> [TASK INPUTS]
** Begin **

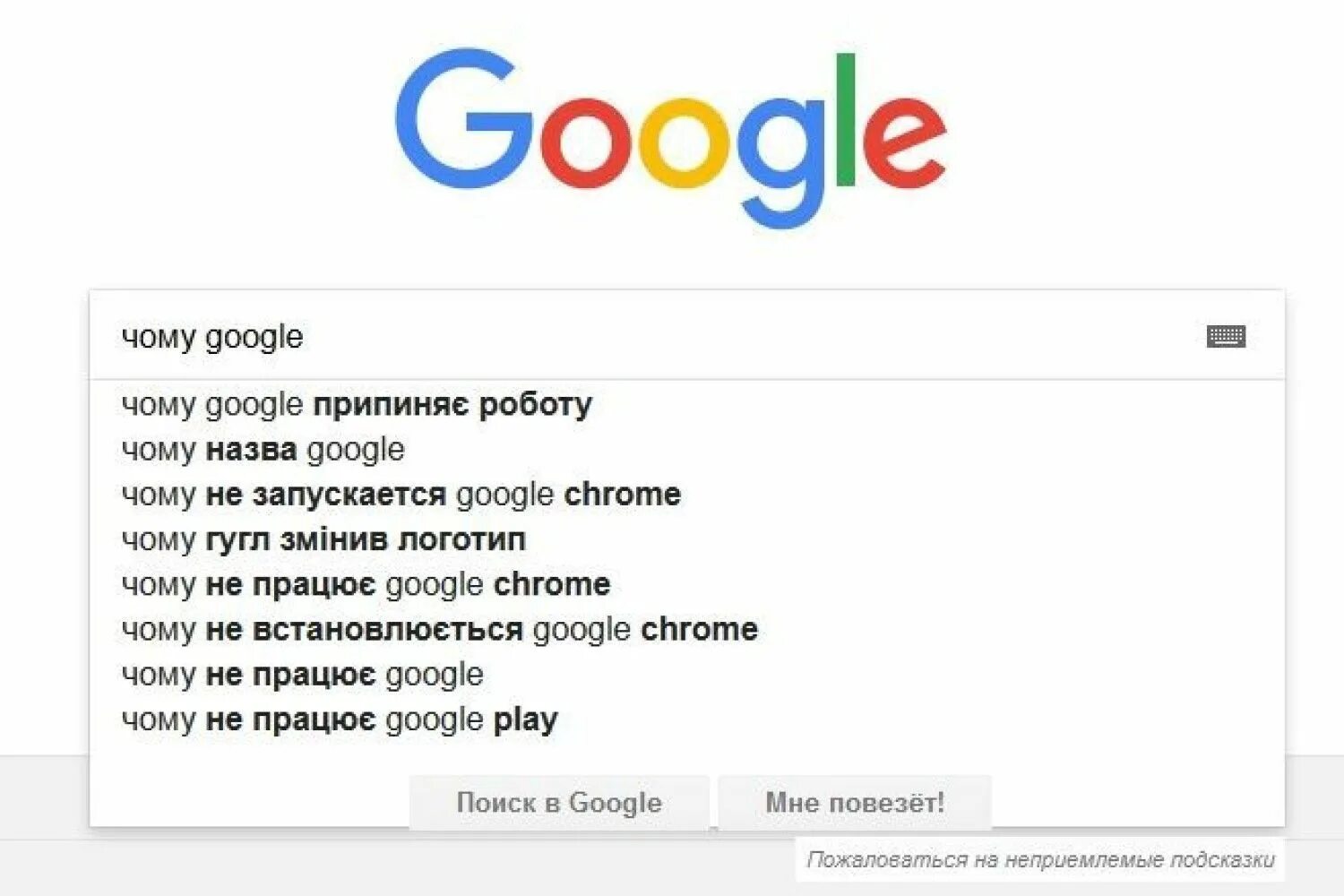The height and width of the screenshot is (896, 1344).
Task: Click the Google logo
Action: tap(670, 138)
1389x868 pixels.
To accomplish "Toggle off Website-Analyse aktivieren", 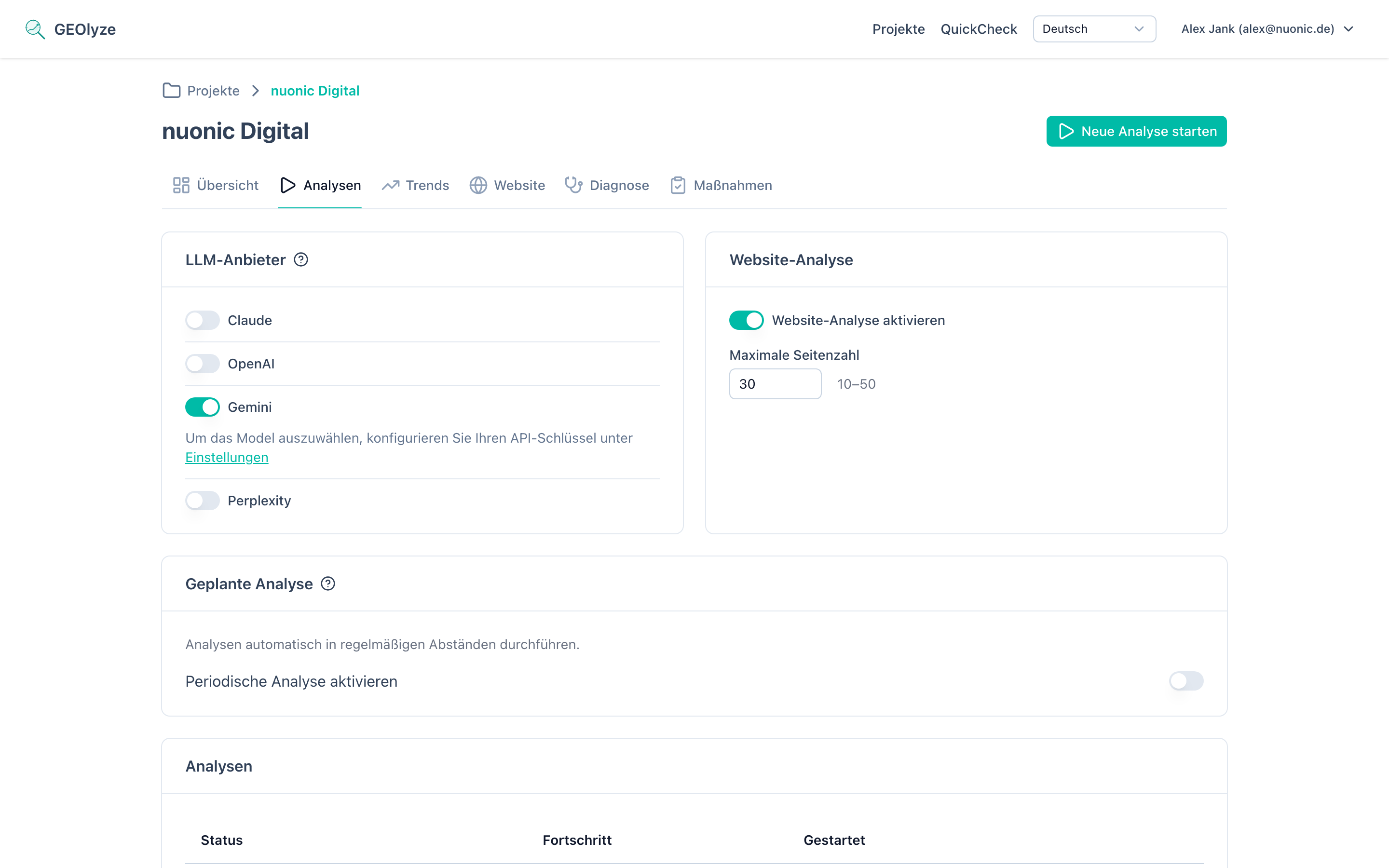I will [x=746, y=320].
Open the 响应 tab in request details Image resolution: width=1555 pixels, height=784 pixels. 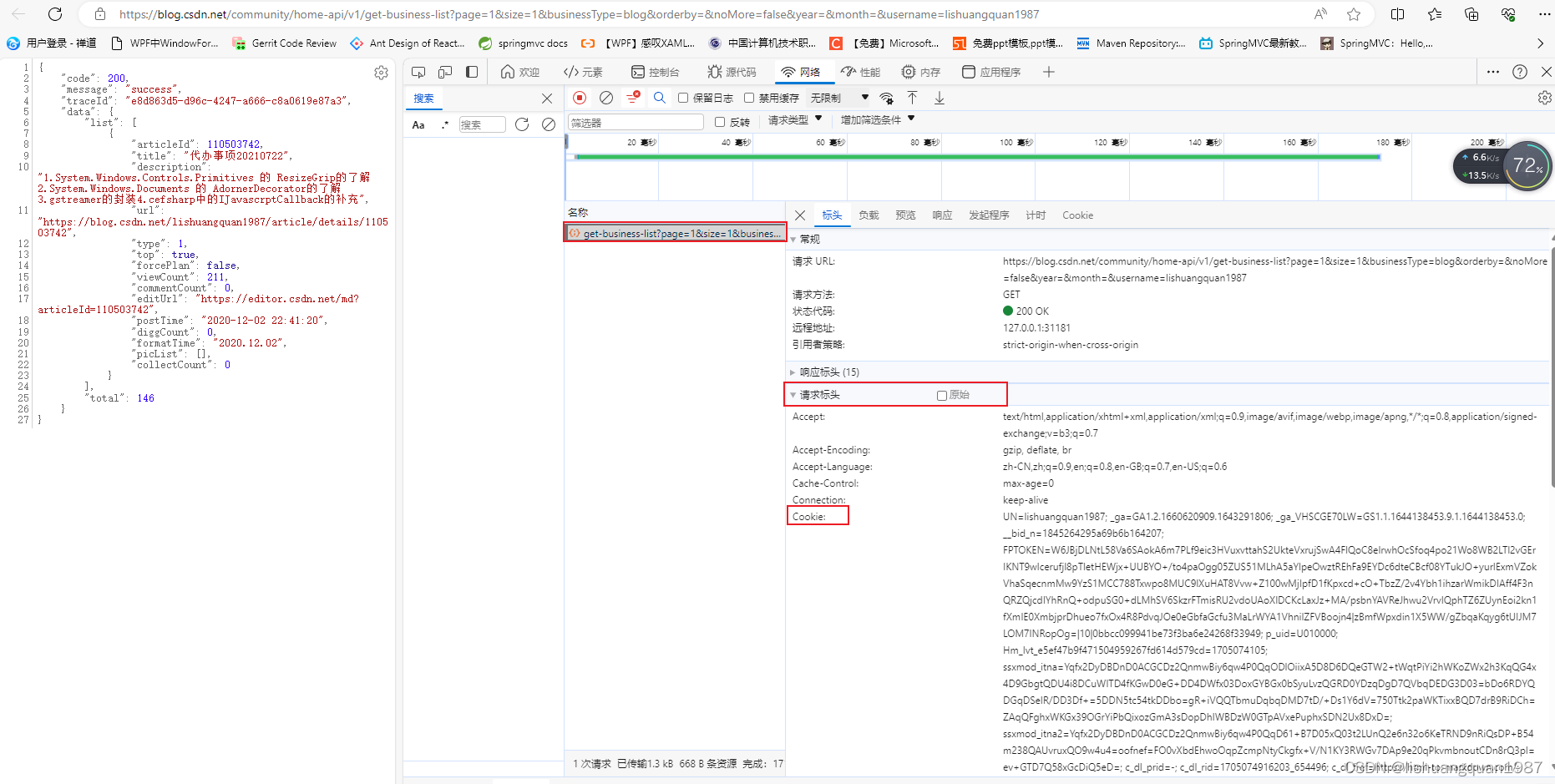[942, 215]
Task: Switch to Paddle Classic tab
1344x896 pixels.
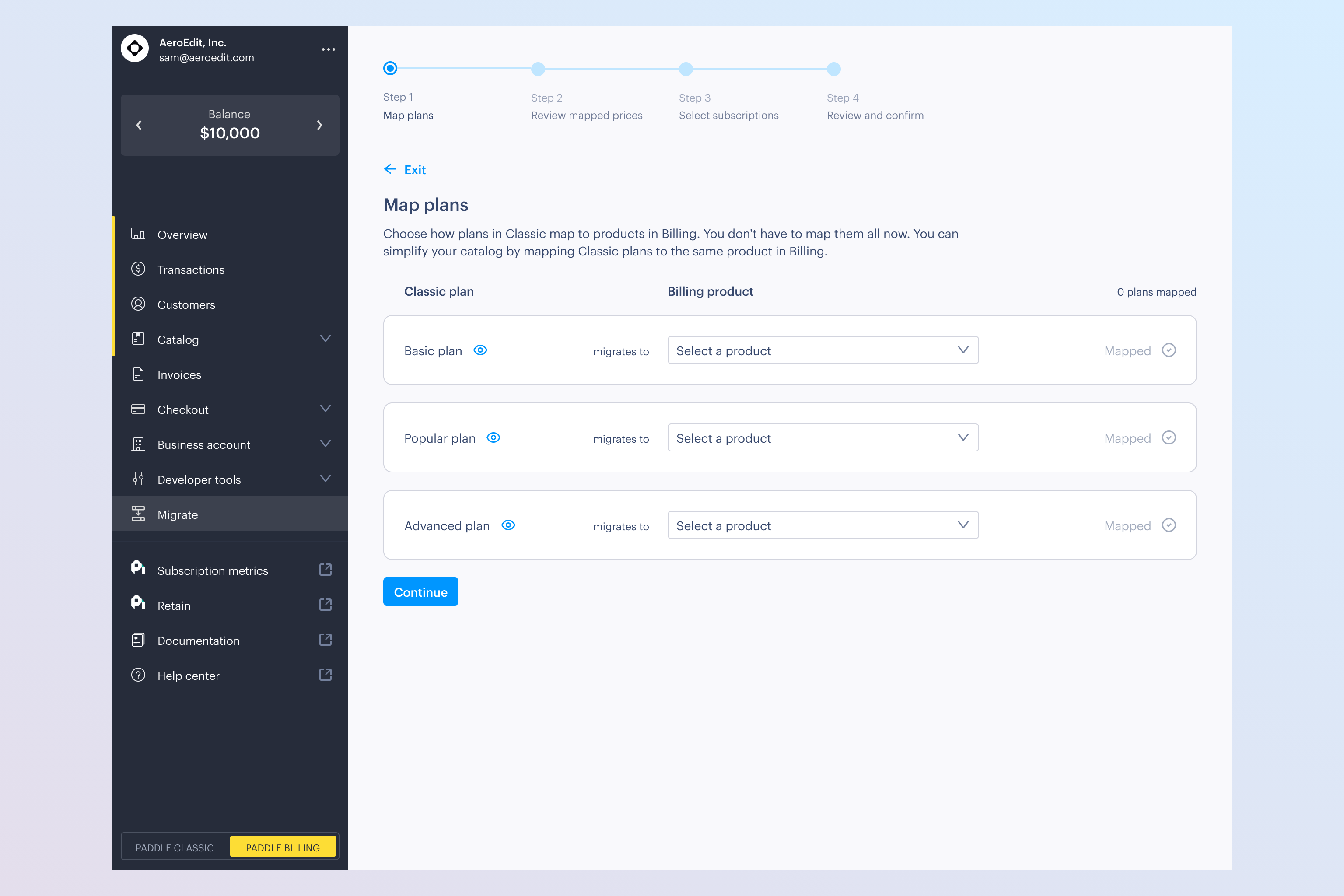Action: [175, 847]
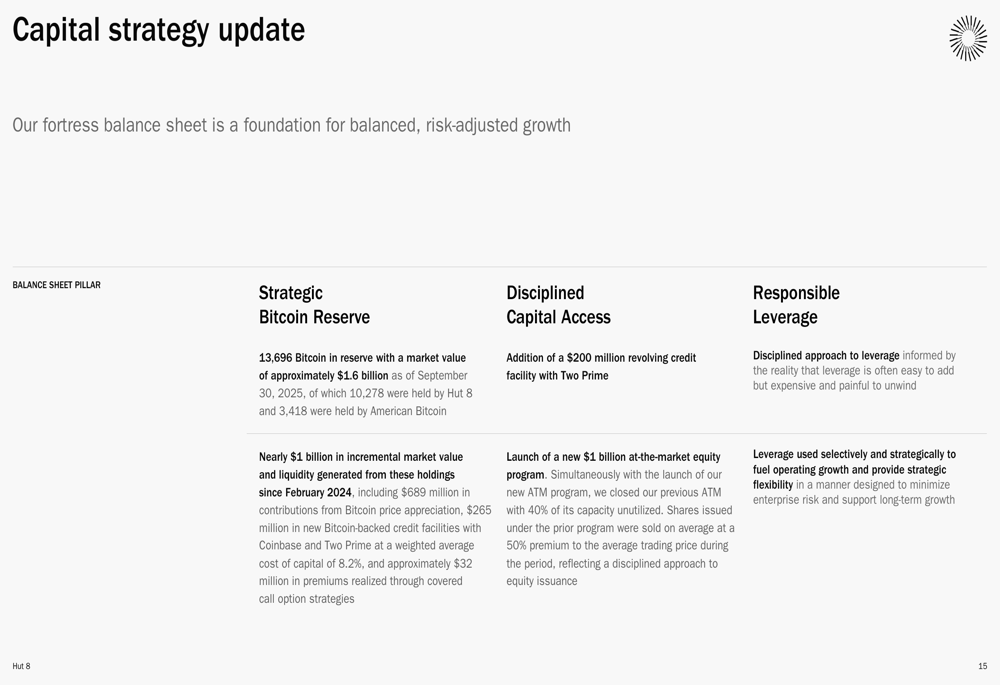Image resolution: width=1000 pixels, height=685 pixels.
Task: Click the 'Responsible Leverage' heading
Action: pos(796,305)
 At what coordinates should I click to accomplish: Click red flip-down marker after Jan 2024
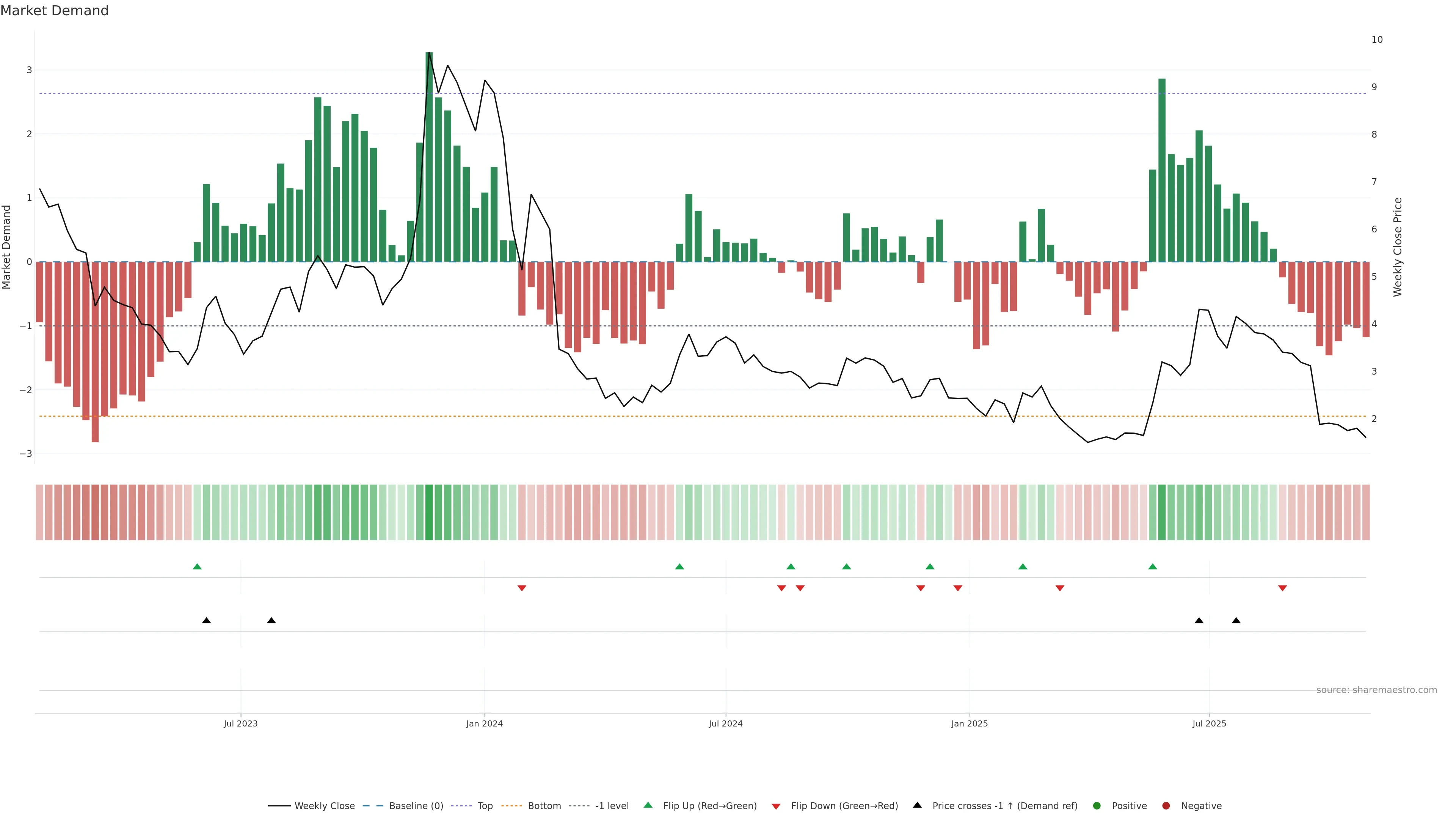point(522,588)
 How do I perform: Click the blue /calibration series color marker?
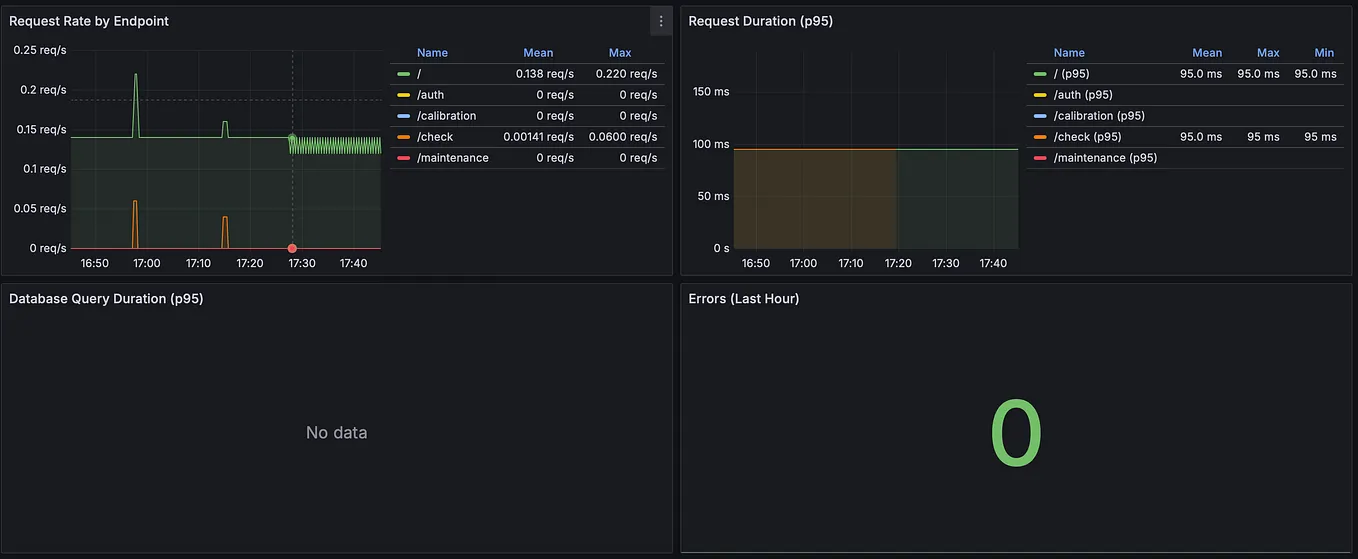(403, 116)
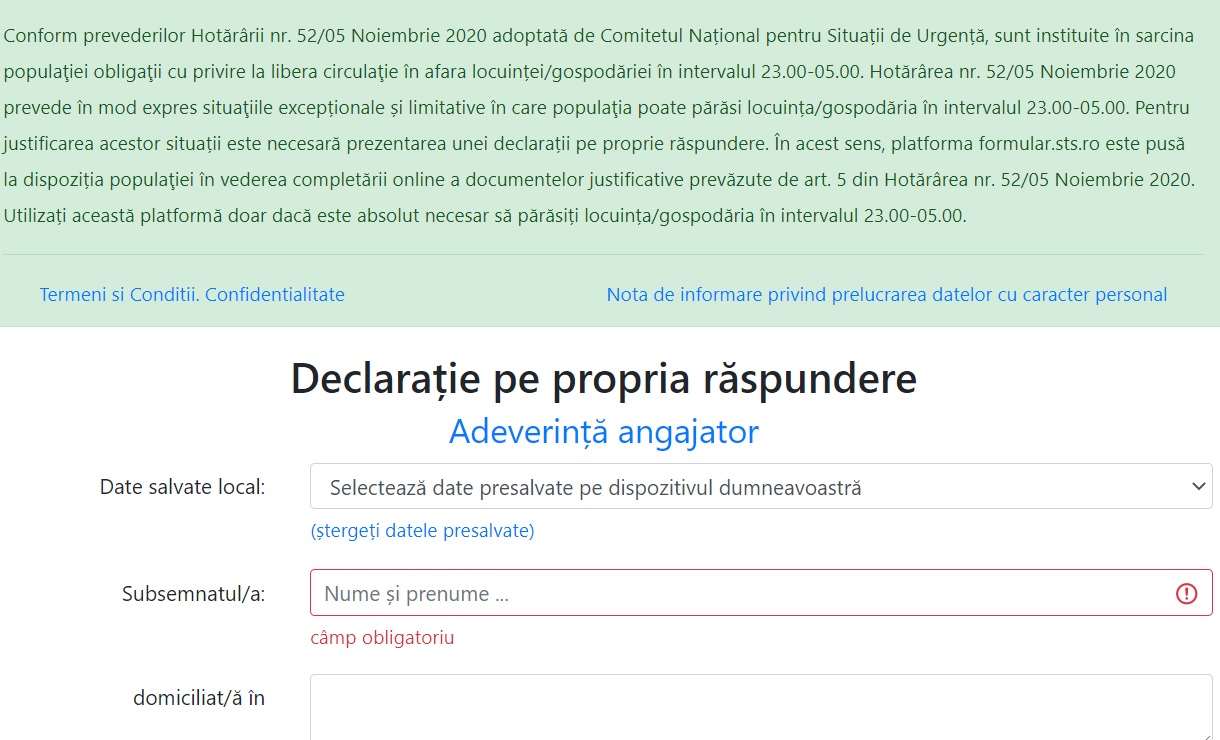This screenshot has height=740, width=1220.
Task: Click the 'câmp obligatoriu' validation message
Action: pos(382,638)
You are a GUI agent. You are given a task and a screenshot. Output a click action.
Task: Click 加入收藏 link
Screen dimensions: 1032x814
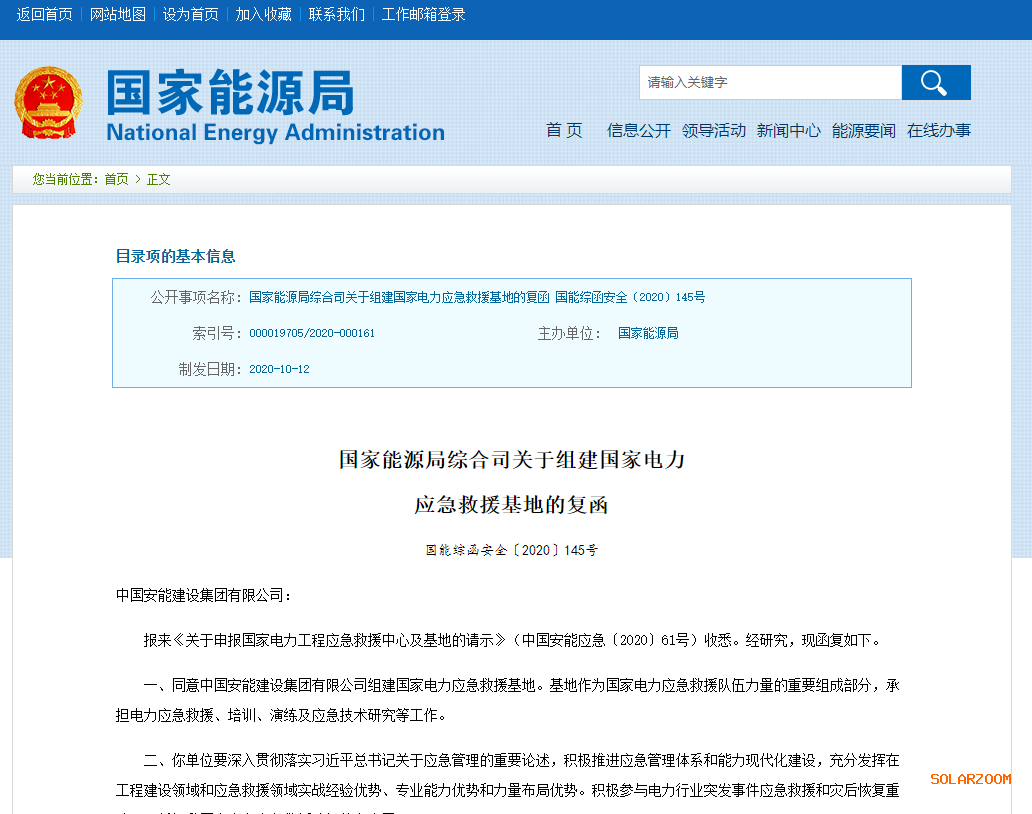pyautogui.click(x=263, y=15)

** End **

> [SHORT PROBLEM]
Quote the lines above verbatim, starting with the line that contains "You are a GUI" and ending with the last line, with both included. Omit any pictures from your answer.

> [THE COMPLETED TASK]
You are a GUI agent. You are given a task and a screenshot. Output a click action.
Task: Click 加入收藏 link
Screen dimensions: 1032x814
pyautogui.click(x=263, y=15)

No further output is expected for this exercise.